Saved entries

-- Opening Marker --

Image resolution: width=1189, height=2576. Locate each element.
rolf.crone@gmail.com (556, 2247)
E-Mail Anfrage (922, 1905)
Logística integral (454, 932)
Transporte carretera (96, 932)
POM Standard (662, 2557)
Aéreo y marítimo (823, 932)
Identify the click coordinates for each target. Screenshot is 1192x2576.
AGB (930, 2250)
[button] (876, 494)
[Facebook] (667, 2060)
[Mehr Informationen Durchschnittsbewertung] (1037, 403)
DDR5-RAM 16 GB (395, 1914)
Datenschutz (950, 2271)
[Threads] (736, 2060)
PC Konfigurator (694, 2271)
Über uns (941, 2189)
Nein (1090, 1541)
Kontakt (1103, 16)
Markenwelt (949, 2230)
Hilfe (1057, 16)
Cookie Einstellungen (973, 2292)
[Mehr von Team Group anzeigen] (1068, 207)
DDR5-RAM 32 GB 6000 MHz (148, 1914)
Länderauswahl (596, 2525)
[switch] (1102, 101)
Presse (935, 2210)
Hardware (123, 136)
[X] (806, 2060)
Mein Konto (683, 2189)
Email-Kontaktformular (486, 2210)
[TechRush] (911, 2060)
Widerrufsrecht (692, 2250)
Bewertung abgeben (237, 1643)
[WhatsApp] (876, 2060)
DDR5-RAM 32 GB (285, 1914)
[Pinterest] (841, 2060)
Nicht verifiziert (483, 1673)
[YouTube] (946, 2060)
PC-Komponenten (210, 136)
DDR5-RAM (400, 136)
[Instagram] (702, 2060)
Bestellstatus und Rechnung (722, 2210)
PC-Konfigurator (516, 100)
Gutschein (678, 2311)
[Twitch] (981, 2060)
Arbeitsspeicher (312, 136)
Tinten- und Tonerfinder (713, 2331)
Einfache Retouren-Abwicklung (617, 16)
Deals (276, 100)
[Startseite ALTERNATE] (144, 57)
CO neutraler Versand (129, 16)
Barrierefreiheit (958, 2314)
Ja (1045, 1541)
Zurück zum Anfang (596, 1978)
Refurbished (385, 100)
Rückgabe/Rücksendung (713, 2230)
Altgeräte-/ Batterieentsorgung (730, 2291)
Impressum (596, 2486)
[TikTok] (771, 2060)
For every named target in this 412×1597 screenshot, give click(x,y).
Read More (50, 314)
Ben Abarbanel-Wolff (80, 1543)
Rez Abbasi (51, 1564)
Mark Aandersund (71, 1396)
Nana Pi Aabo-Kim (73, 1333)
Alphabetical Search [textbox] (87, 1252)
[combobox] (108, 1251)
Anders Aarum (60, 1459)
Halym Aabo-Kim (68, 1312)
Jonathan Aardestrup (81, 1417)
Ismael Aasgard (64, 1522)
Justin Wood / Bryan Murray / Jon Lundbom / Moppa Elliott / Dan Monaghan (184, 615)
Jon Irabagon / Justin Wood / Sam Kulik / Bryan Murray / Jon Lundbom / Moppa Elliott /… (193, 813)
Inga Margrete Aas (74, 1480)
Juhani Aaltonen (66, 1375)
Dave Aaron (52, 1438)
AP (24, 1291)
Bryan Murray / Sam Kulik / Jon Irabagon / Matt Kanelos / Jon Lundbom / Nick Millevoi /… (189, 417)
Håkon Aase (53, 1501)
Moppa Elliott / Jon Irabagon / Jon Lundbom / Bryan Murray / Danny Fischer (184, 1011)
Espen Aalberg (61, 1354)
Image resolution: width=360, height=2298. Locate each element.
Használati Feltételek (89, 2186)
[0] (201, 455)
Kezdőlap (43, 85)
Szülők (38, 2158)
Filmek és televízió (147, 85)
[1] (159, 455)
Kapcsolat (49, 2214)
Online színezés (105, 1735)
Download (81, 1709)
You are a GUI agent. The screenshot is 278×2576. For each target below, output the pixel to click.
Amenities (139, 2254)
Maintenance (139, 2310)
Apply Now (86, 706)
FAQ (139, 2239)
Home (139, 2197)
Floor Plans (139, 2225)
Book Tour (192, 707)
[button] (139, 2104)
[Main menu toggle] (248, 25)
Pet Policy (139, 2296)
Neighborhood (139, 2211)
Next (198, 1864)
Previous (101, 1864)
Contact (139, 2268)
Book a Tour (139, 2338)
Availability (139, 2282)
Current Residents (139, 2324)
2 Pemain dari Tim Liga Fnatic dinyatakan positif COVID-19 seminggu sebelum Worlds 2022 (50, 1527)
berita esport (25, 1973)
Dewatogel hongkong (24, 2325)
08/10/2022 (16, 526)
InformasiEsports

-- Closing Marker --

* **Problem description**: Your answer should be the full set of records above, restated exactly.

* **Answer box**:
Image resolution: width=1189, height=2576. Locate each element.
rolf.crone@gmail.com (556, 2247)
E-Mail Anfrage (922, 1905)
Logística integral (454, 932)
Transporte carretera (96, 932)
POM Standard (662, 2557)
Aéreo y marítimo (823, 932)
Identify the click coordinates for each target. Screenshot is 1192x2576.
AGB (930, 2250)
[button] (876, 494)
[Facebook] (667, 2060)
[Mehr Informationen Durchschnittsbewertung] (1037, 403)
DDR5-RAM 16 GB (395, 1914)
Datenschutz (950, 2271)
[Threads] (736, 2060)
PC Konfigurator (694, 2271)
Über uns (941, 2189)
Nein (1090, 1541)
Kontakt (1103, 16)
Markenwelt (949, 2230)
Hilfe (1057, 16)
Cookie Einstellungen (973, 2292)
[Mehr von Team Group anzeigen] (1068, 207)
DDR5-RAM 32 GB 6000 MHz (148, 1914)
Länderauswahl (596, 2525)
[switch] (1102, 101)
Presse (935, 2210)
Hardware (123, 136)
[X] (806, 2060)
Mein Konto (683, 2189)
Email-Kontaktformular (486, 2210)
[TechRush] (911, 2060)
Widerrufsrecht (692, 2250)
Bewertung abgeben (237, 1643)
[WhatsApp] (876, 2060)
DDR5-RAM 32 GB (285, 1914)
[Pinterest] (841, 2060)
Nicht verifiziert (483, 1673)
[YouTube] (946, 2060)
PC-Komponenten (210, 136)
DDR5-RAM (400, 136)
[Instagram] (702, 2060)
Bestellstatus und Rechnung (722, 2210)
PC-Konfigurator (516, 100)
Gutschein (678, 2311)
[Twitch] (981, 2060)
Arbeitsspeicher (312, 136)
Tinten- und Tonerfinder (713, 2331)
Einfache Retouren-Abwicklung (617, 16)
Deals (276, 100)
[Startseite ALTERNATE] (144, 57)
CO neutraler Versand (129, 16)
Barrierefreiheit (958, 2314)
Ja (1045, 1541)
Zurück zum Anfang (596, 1978)
Refurbished (385, 100)
Rückgabe/Rücksendung (713, 2230)
Altgeräte-/ Batterieentsorgung (730, 2291)
Impressum (596, 2486)
[TikTok] (771, 2060)
For every named target in this 412×1597 screenshot, give click(x,y).
Read More (50, 314)
Ben Abarbanel-Wolff (80, 1543)
Rez Abbasi (51, 1564)
Mark Aandersund (71, 1396)
Nana Pi Aabo-Kim (73, 1333)
Alphabetical Search [textbox] (87, 1252)
[combobox] (108, 1251)
Anders Aarum (60, 1459)
Halym Aabo-Kim (68, 1312)
Jonathan Aardestrup (81, 1417)
Ismael Aasgard (64, 1522)
Justin Wood / Bryan Murray / Jon Lundbom / Moppa Elliott / Dan Monaghan (184, 615)
Jon Irabagon / Justin Wood / Sam Kulik / Bryan Murray / Jon Lundbom / Moppa Elliott /… (193, 813)
Inga Margrete Aas (74, 1480)
Juhani Aaltonen (66, 1375)
Dave Aaron (52, 1438)
AP (24, 1291)
Bryan Murray / Sam Kulik / Jon Irabagon / Matt Kanelos / Jon Lundbom / Nick Millevoi /… (189, 417)
Håkon Aase (53, 1501)
Moppa Elliott / Jon Irabagon / Jon Lundbom / Bryan Murray / Danny Fischer (184, 1011)
Espen Aalberg (61, 1354)
Image resolution: width=360, height=2298. Locate each element.
Használati Feltételek (89, 2186)
[0] (201, 455)
Kezdőlap (43, 85)
Szülők (38, 2158)
Filmek és televízió (147, 85)
[1] (159, 455)
Kapcsolat (49, 2214)
Online színezés (105, 1735)
Download (81, 1709)
You are a GUI agent. The screenshot is 278×2576. For each target below, output the pixel to click.
Amenities (139, 2254)
Maintenance (139, 2310)
Apply Now (86, 706)
FAQ (139, 2239)
Home (139, 2197)
Floor Plans (139, 2225)
Book Tour (192, 707)
[button] (139, 2104)
[Main menu toggle] (248, 25)
Pet Policy (139, 2296)
Neighborhood (139, 2211)
Next (198, 1864)
Previous (101, 1864)
Contact (139, 2268)
Book a Tour (139, 2338)
Availability (139, 2282)
Current Residents (139, 2324)
2 Pemain dari Tim Liga Fnatic dinyatakan positif COVID-19 seminggu sebelum Worlds 2022 (50, 1527)
berita esport (25, 1973)
Dewatogel hongkong (24, 2325)
08/10/2022 (16, 526)
InformasiEsports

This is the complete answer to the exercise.